It was one of the more prolonged, bizarre tales we've seen around here in a while, and that's saying something.
It's time to find out if the wait for Kyries Hebert was worth it.
The former Ottawa Renegades defender/special teams terror makes his debut for the Winnipeg Blue Bombers in a first-place showdown against the Montreal Alouettes here tonight.
And Hebert, wearing his No. 23 for the first time yesterday, was nearly busting out of the thing in anticipation.
"It feels good, man. Like a million bucks," he said. "I wasn't this way three days ago. But today, oh yeah. I put this on, it was like Superman goin' into the booth."
Tonight, Hebert promises, he comes out flying.
"I know you're going to get everything I have," he said. "I'll leave it all out on the field. Action-packed. You won't see me doin' too many things half-speed. You'll see a lot of flyin' around. Hard hittin'."
Yes, the man was oozing confidence, like sweat, from every pore.
The thing is, that's the way people like GM Brendan Taman and defensive boss Greg Marshall have been talking about Hebert since the Bombers acquired him.
Actually, the lengths the organization went to says it all.
This was a saga with elements of crime, high-stakes poker and international intrigue, played out under the banner of the almighty dollar.
First, the Bombers put on their best poker face when they claimed Hebert in the first place, bluffing the rest of the CFL into believing they'd let him become a free agent like everybody else.
As brilliant as that 11th-hour waiver claim was -- a full three months ago -- you wonder if they would have done it had they known the hoops they'd be forced to jump through.
First, they had to convince Hebert what they'd done was legit.
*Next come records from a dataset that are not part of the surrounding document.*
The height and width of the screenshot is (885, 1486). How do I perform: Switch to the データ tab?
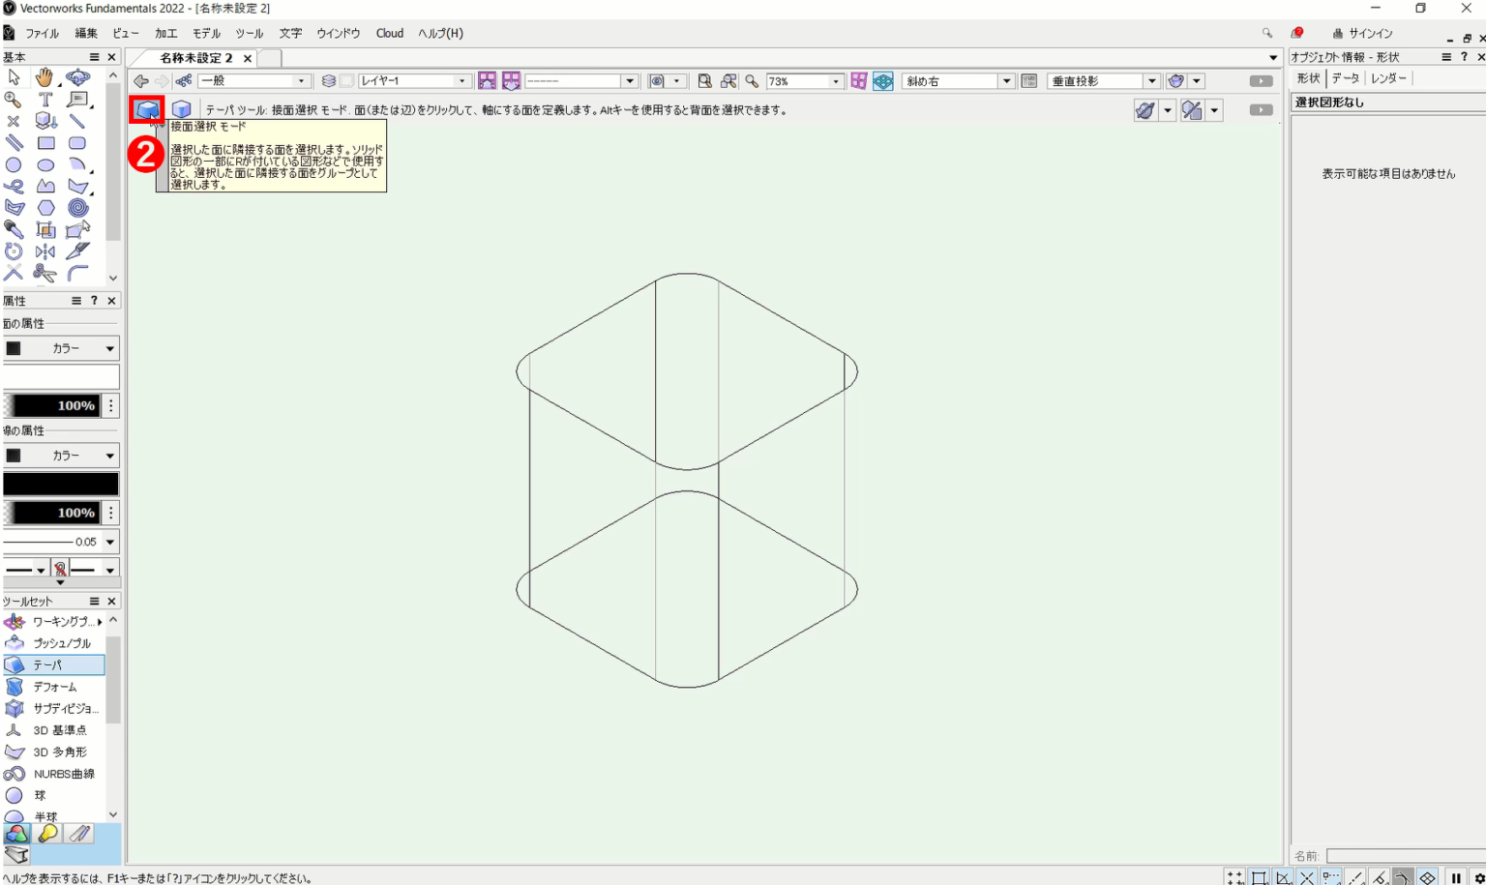point(1345,78)
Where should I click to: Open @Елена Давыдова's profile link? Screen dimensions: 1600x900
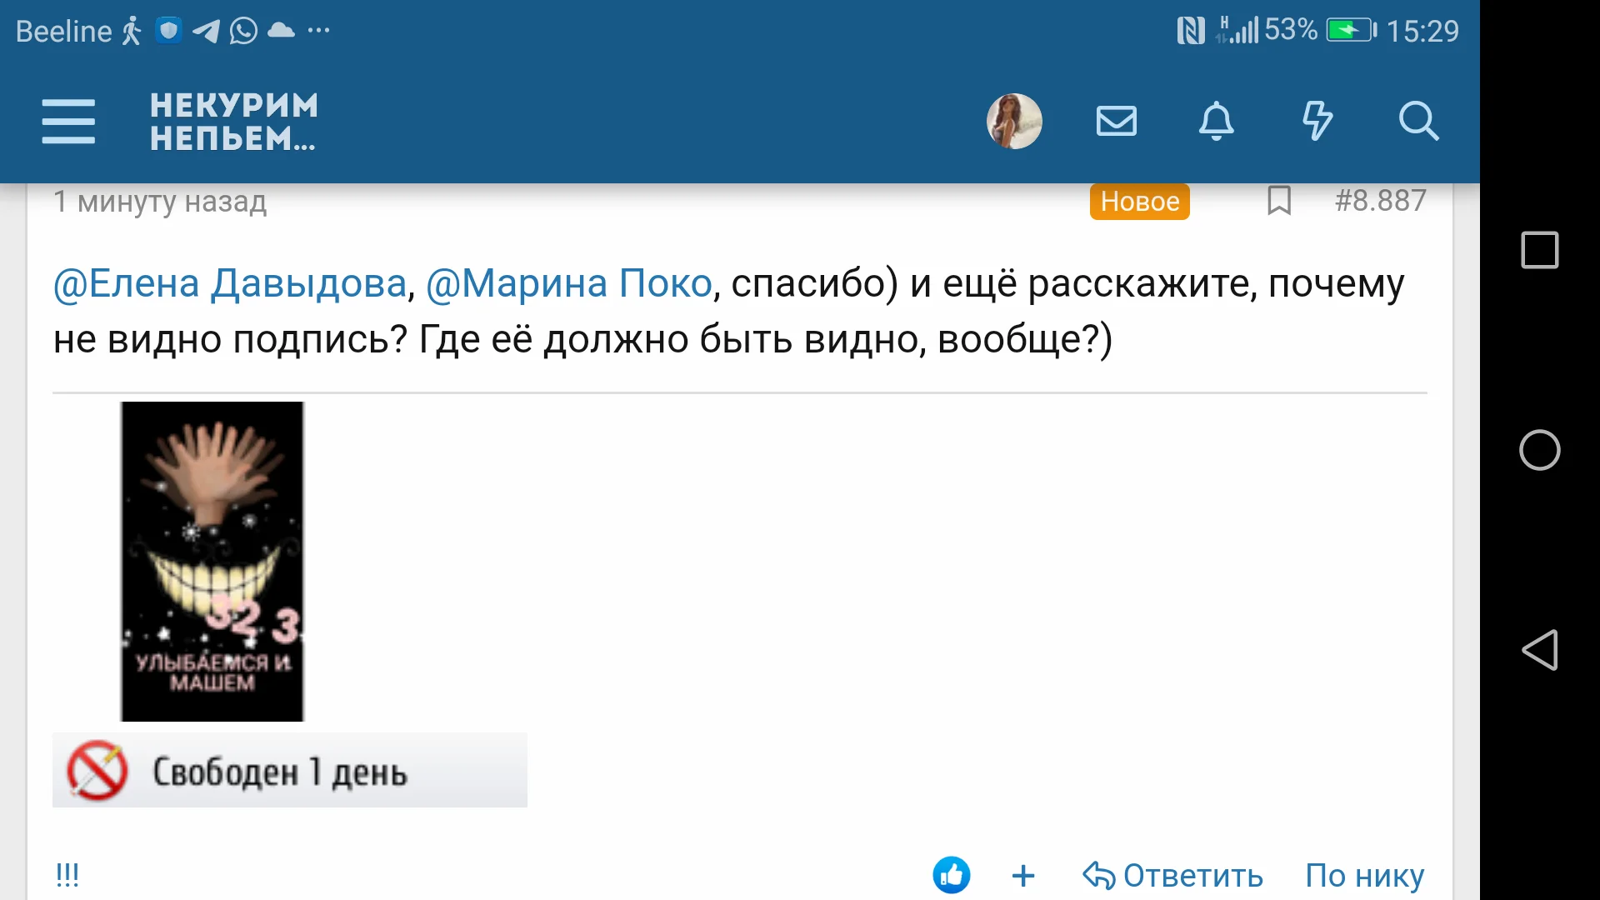coord(228,283)
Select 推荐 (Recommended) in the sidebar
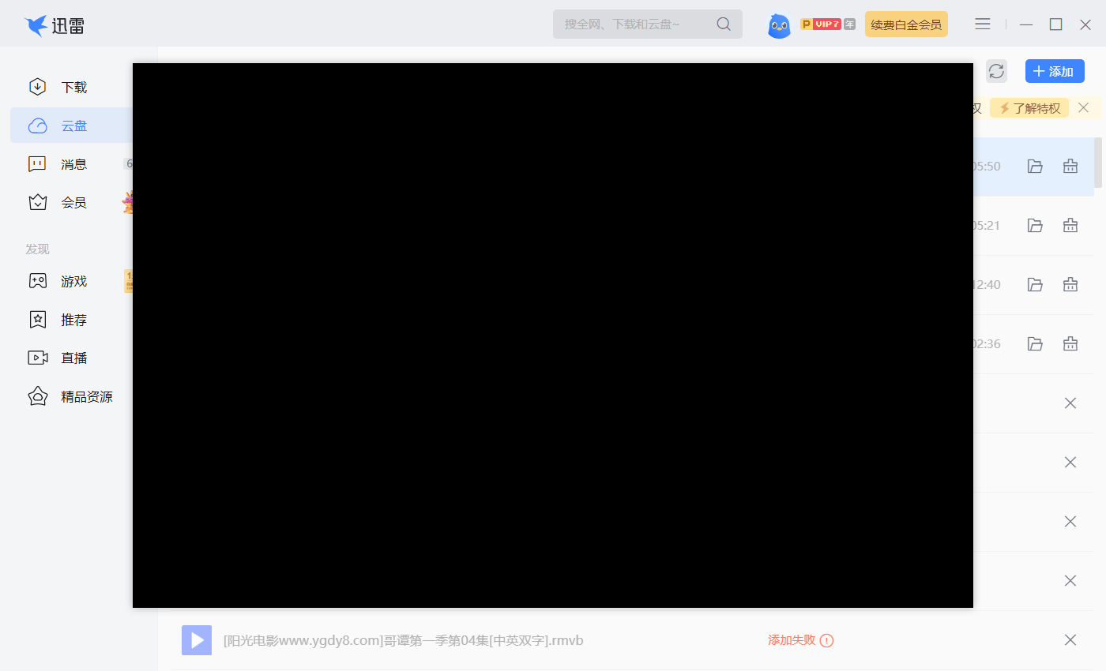Viewport: 1106px width, 671px height. point(73,320)
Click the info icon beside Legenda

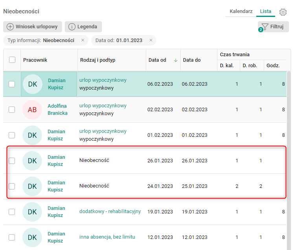(72, 27)
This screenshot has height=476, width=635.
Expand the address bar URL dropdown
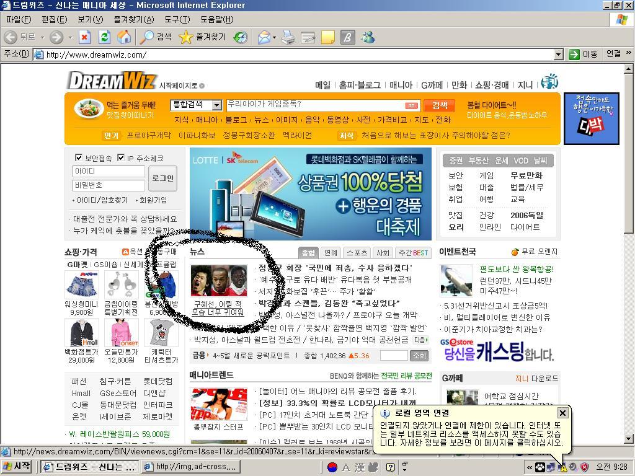click(558, 55)
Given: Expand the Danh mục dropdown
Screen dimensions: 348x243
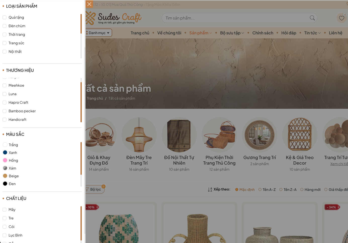Looking at the screenshot, I should 99,33.
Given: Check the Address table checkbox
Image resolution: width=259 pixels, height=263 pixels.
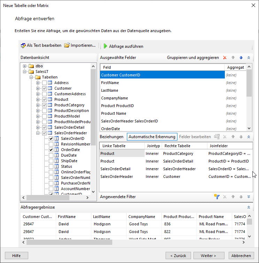Looking at the screenshot, I should [44, 83].
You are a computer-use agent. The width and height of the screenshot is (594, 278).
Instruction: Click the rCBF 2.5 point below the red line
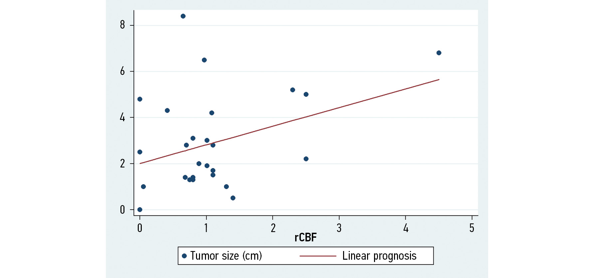[306, 159]
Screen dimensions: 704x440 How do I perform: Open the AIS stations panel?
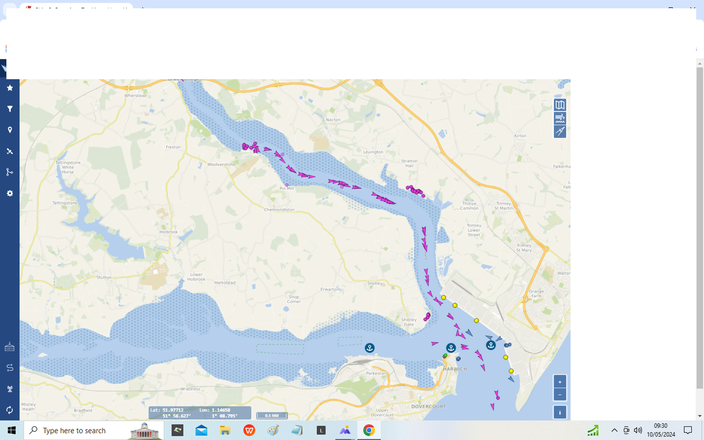[x=9, y=388]
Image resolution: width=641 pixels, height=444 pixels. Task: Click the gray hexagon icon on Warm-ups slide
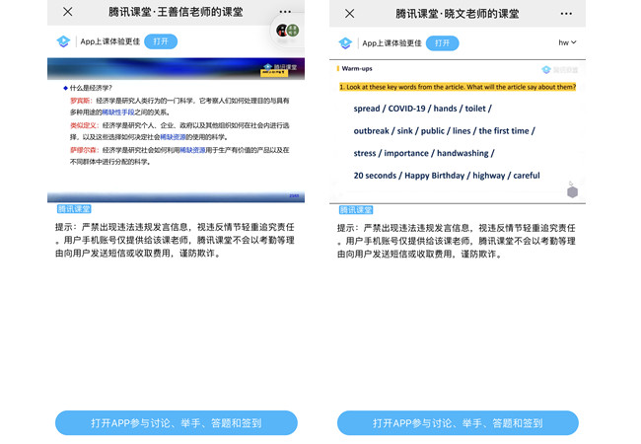click(571, 191)
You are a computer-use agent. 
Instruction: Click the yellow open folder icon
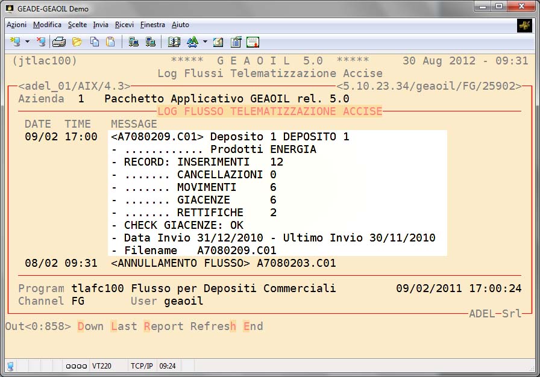click(77, 42)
For a long time it appeared they'd have to convince an arbitrator, too, as Hebert appealed the move.
After all, the guy had an NFL offer on the table and didn't want to kiss real money good-bye.
Finally, as the long-awaited showdown approached, the two sides put their pistols down and agreed to a shorter contract that would allow Hebert to pursue his NFL dream in two years.
That's when the real fun began, as Hebert couldn't get into the country due to his troubled legal past -- he pled guilty to misdemeanor charges in a domestic dispute with his wife earlier this year.
The Bombers got their immigration lawyer to step in, and after a few nights stuck in Grand Forks and a trip to Los Angeles for a second immigration interview, Hebert made it across the 49th.
The whole saga cost Winnipeg thousands of extra bucks, and must have left Taman feeling like a migraine sufferer coming off a double shift on the jackhammer.
"In the long run, I believe he will be worth it," Taman said yesterday.
You wonder, though, if there'll be any rust on the guy.
"No rust," he said. "I'm 25. It's like ridin' a bike."
You wonder how he'll fit into a defence that was pretty good without him.
"They're a bunch of guys lookin' to win. So they've been very receptive and supportive."
And you wonder, at least I did before yesterday, where the guy's head would be at.
After talking to him, I don't anymore.
"No regrets," the man said. "You live and learn. And I'm here. I owe this organization the same thing I would have given anyone else, anywhere else. They're going to get all that I have, for as long as I'm wearin' this jersey."
All he has, eh?
I'm looking forward to seeing what that is.